> [Record excerpts]

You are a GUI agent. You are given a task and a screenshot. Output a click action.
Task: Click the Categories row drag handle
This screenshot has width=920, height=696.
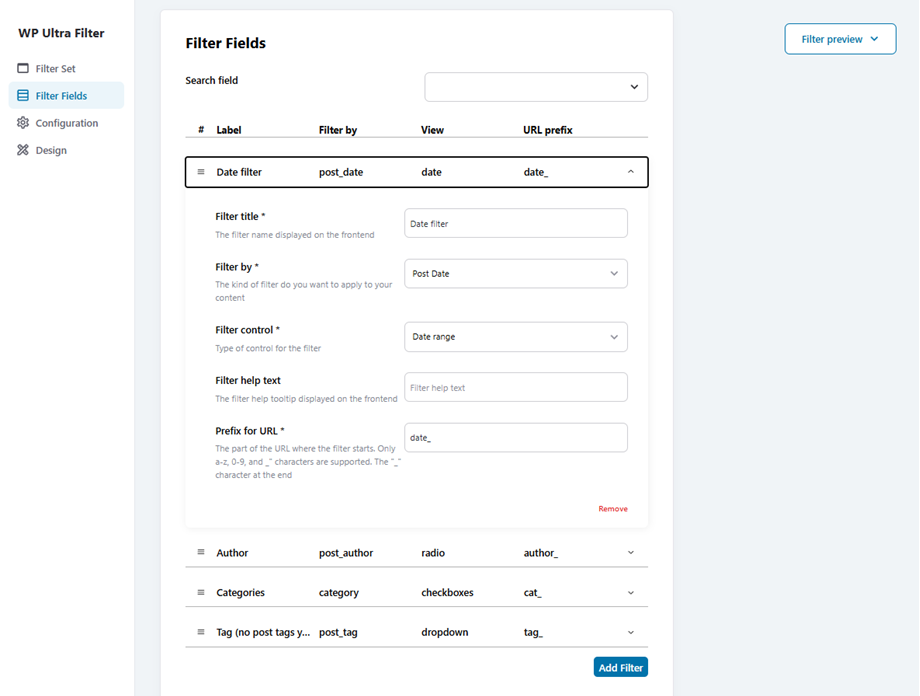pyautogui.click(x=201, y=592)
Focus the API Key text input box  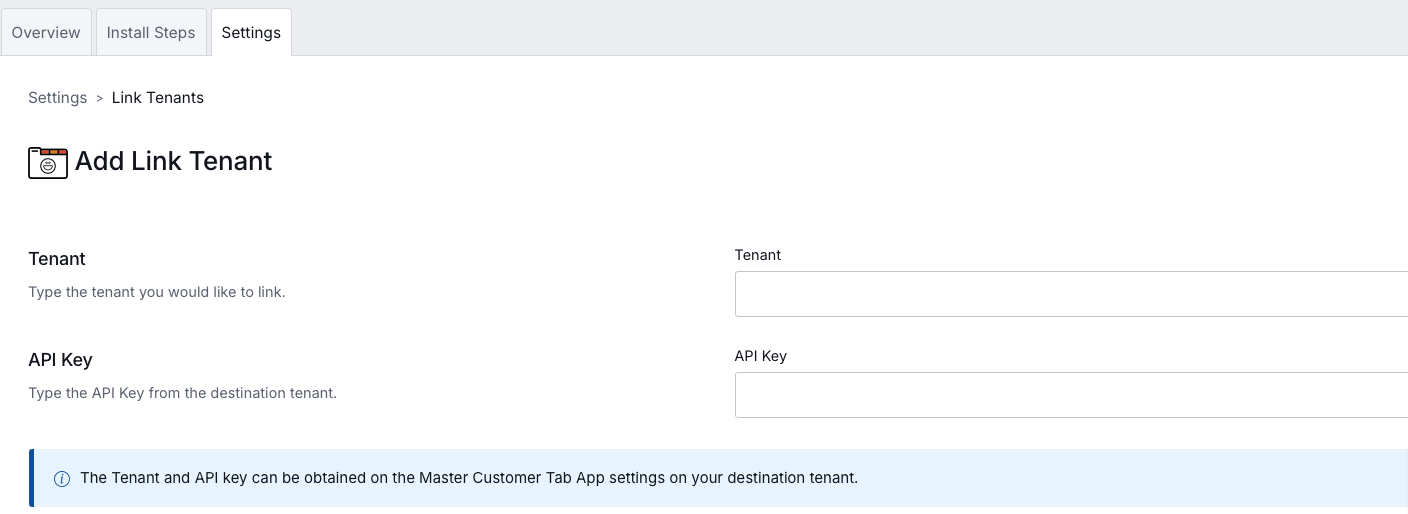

> [What is required] Repeat all entries exactly, pictures excluded.

> [The completed task]
You are a GUI agent. You are given a task and a screenshot. Output a click action.
Task: Click the Categories row drag handle
This screenshot has width=920, height=696.
pyautogui.click(x=201, y=592)
Focus the API Key text input box  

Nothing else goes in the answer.